Php code issue
Автор: Errol W.Here is the code I am using.
// Create connection
$conn = mysqli_connect($servername, $username, $password, $dbname);
// Check connection
if (!$conn) {
die("Connection failed: " . mysqli_connect_error());
}
$sql = "SELECT order_id, label, value FROM cartinvoice_addresses";
$result = $conn->query($sql);
if ($result->num_rows > 0) {
// output data of each row
while($row = $result->fetch_assoc()) {
echo " " . $row["label"]. " " . $row["value"] ;
if( $row["label"] = "address"){ "<br>"}
}
} else {
echo "0 results";
}
$conn->close();
?>
I added this to the original code "if( $row["label"] = "address"){ "<br>"}" I want the output to skip a line when it finds the word "address" in the table column. When I run the process I get "This Page not working" I suspect the syntax is wrong. Help me. Without that piece of code, there is no problem.
Try this:
if( $row["label"] = "address"){ echo "<br>"; }
Автор
Hello Axel,
I am not getting the page not working after using your advice. However I am not getting the line break.
// Create connection
$conn = mysqli_connect($servername, $username, $password, $dbname);
// Check connection
if (!$conn) {
die("Connection failed: " . mysqli_connect_error());
}
$sql = "SELECT order_id, label, value FROM cartinvoice_addresses";
$result = $conn->query($sql);
if ($result->num_rows > 0) {
// output data of each row
while($row = $result->fetch_assoc()) {
echo " " . $row["label"]. " " . $row["value"] ;
if( $row["label"] = "address"){ echo "<br>"; }
}
} else {
echo "0 results";
}
$conn->close();
?>
Try to modify your script with :
$conn = mysqli_connect("my_server", "user", "password", "dbname");
and to save it in PHP file like test.php
and try tu use your test.php without WSX5. Directly from your web server like https://myserver.com/test.php
It's better to debug the PHP script outside of WSX5.

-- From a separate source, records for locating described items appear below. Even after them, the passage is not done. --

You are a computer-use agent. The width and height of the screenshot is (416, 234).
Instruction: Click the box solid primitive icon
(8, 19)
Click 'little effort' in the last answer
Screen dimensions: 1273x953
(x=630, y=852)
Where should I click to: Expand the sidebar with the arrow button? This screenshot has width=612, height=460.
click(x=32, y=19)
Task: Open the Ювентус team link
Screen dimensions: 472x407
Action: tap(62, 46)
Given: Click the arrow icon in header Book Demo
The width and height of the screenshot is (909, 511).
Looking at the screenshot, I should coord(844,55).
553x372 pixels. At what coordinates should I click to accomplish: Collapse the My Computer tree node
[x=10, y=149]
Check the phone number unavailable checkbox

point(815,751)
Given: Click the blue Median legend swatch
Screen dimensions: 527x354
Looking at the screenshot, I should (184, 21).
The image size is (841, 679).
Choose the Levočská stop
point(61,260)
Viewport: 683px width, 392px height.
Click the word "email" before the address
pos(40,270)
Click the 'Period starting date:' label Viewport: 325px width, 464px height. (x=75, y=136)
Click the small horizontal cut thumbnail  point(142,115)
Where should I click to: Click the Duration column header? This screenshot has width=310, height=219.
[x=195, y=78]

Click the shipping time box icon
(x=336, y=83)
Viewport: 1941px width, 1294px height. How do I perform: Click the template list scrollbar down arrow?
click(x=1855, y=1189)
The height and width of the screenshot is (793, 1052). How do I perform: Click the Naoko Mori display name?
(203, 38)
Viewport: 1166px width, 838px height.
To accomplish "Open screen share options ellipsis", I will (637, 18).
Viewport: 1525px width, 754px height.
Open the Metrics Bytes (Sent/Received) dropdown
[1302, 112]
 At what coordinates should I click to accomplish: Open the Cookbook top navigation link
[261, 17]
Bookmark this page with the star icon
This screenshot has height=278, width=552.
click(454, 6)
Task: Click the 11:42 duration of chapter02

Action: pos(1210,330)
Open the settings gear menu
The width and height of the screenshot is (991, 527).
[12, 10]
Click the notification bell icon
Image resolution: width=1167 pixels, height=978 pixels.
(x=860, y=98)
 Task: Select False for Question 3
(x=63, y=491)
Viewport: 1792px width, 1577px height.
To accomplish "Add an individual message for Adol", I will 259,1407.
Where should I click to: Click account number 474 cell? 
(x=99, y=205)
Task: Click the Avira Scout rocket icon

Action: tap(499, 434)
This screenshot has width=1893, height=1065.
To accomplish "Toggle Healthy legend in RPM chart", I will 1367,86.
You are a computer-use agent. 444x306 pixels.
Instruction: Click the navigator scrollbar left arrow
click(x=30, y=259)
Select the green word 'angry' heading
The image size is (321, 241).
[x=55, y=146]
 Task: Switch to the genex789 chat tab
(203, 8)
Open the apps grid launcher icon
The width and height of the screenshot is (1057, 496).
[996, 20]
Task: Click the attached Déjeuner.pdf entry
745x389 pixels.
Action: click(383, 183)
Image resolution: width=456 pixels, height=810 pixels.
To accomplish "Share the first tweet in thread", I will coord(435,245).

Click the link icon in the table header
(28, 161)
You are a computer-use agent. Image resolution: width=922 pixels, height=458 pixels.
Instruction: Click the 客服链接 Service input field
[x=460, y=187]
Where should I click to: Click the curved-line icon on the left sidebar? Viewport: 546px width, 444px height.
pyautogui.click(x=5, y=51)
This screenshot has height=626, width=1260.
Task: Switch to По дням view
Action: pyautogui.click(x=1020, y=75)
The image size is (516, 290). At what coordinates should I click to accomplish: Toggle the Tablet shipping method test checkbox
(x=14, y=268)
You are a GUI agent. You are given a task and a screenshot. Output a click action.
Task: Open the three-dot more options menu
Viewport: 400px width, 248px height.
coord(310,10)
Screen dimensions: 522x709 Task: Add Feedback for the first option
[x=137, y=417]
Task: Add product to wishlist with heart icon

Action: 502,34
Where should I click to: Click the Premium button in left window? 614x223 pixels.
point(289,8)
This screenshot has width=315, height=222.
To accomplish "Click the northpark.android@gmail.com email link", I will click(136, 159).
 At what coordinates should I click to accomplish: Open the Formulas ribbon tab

When it's run, you can add it to use it...
Hope this helps
Axel
Автор
Thanks, I'll give it a go.
Автор
Oh, Yeah that much better for fixing code. Thanks
Hello Errol,
The comparison operator for equality in PHP is a double equals sign as opposed to a single.
Thus:
if( $row["label"] == "address")
This is why your code is failing the if statement.
Also, you might want to capitalise "address" to match what is in the MySQL database.
if( $row["label"] == "Address")
Kind regards,
Paul
Search the WebSite X5 Help Center
Автор
Paul, that did the trick.
Great, thanks for letting us know!